GOAL OF THE EXERCISE =>
Your answer must be an exact copy of the entries below, with no pictures in it.

=== GIVEN RECORDS ===

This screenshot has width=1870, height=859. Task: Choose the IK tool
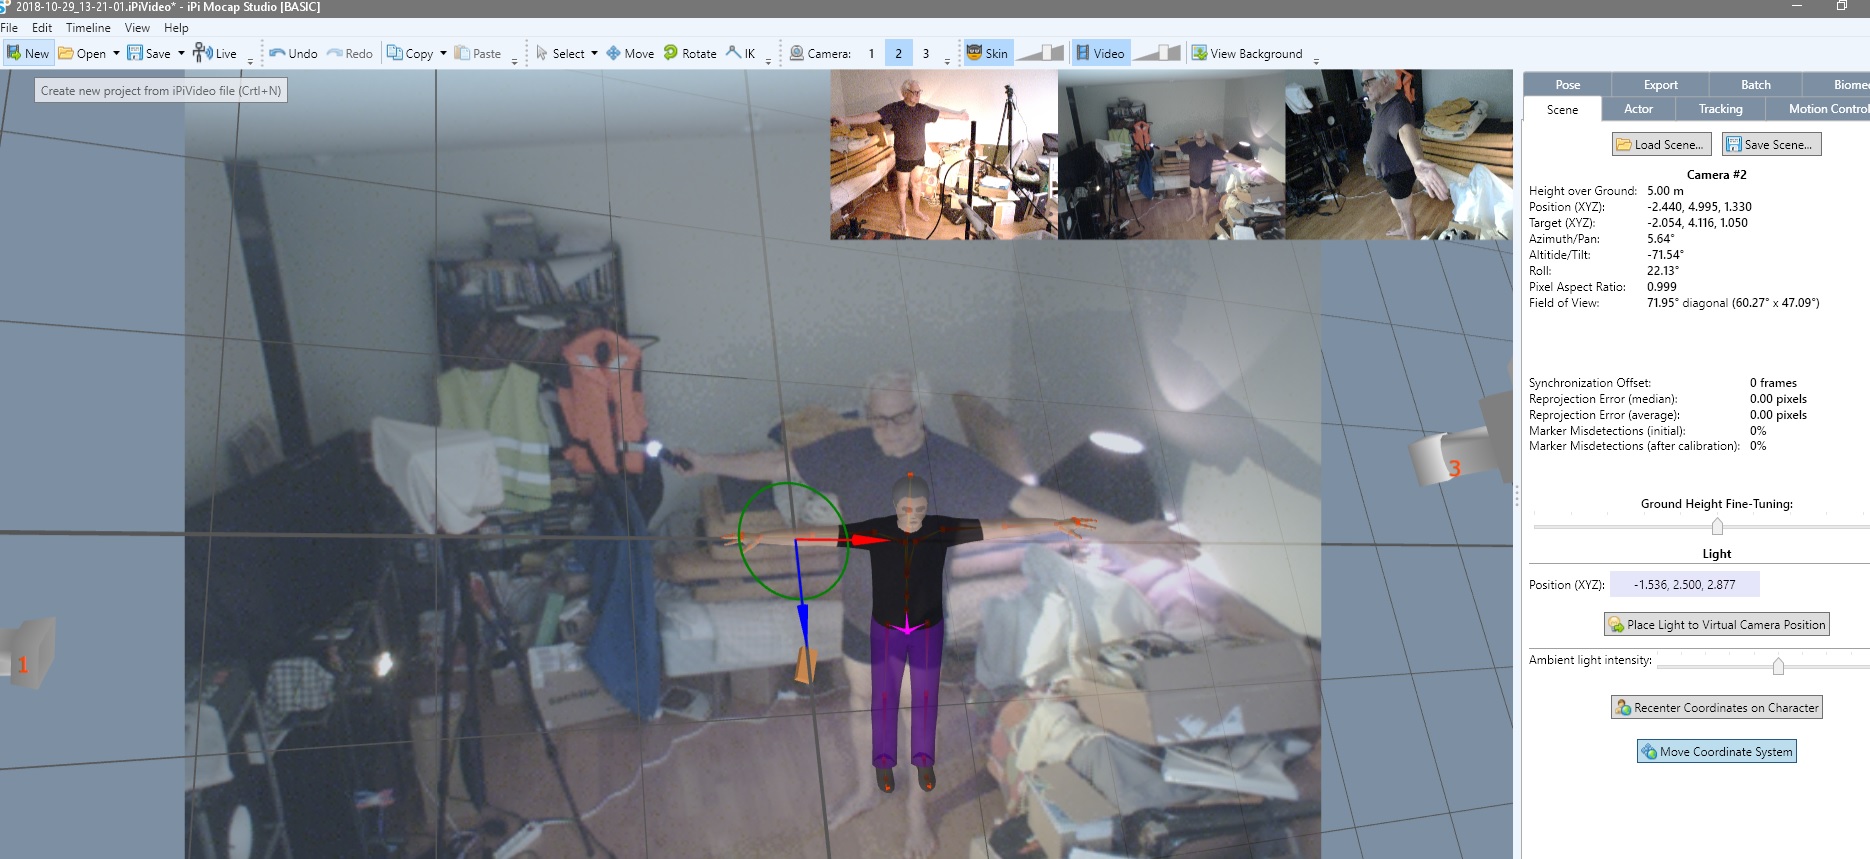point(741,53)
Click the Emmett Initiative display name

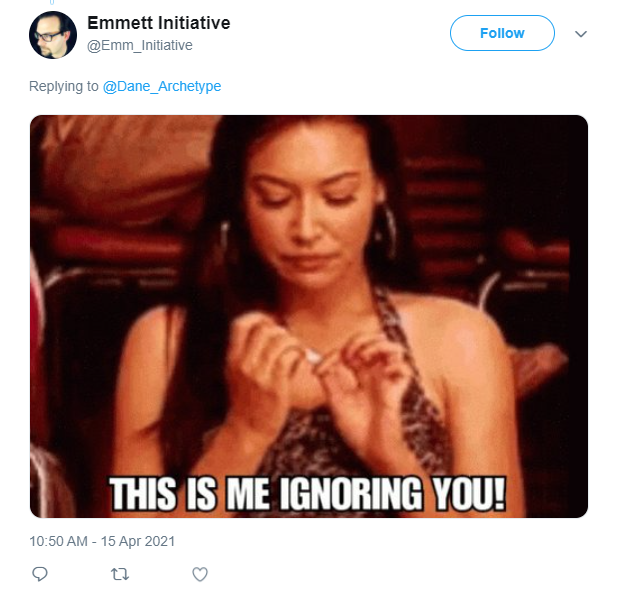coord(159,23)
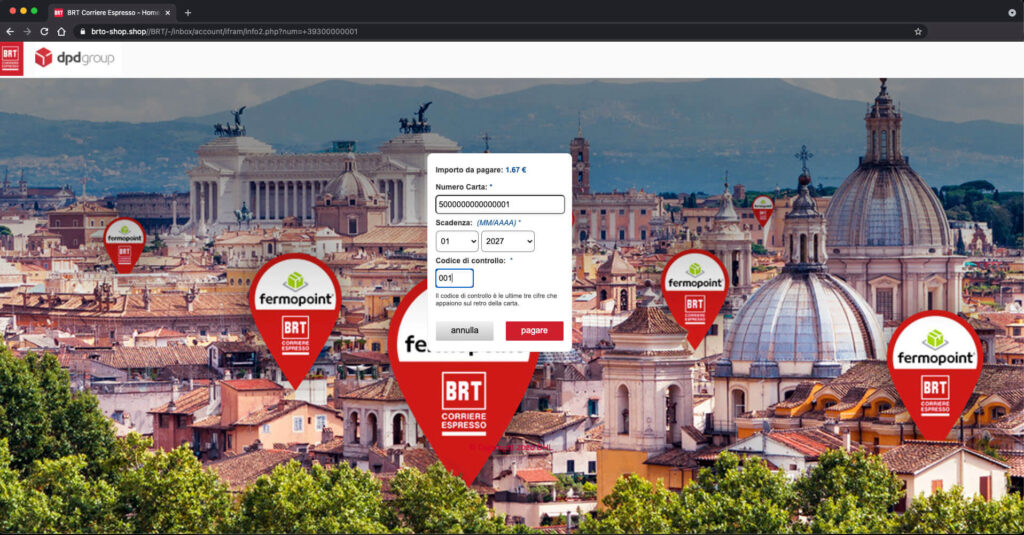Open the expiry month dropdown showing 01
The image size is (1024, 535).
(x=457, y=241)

===

TASK ANSWER =>
This screenshot has width=1870, height=859. Task: Choose the IK tool
point(741,53)
Click the Emmett Initiative display name

coord(159,23)
Open the expiry month dropdown showing 01
The image size is (1024, 535).
(x=457, y=241)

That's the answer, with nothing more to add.